- **WHAT YOU WILL DO**
Rewrite all of the following items in full, keeping the requests as they are, and add 106 to every coordinate value in the answers.

##### THE INPUT #####

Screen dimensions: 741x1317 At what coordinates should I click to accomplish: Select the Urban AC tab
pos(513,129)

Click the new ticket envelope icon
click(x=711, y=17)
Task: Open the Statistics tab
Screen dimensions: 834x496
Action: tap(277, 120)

#####

- **OUTPUT FOR THIS EXERCISE**
Screen dimensions: 741x1317 At what coordinates should I click to accomplish: Select the Urban AC tab
pos(619,235)

Click the new ticket envelope icon
click(x=817, y=123)
Task: Open the Statistics tab
Screen dimensions: 834x496
Action: tap(383, 226)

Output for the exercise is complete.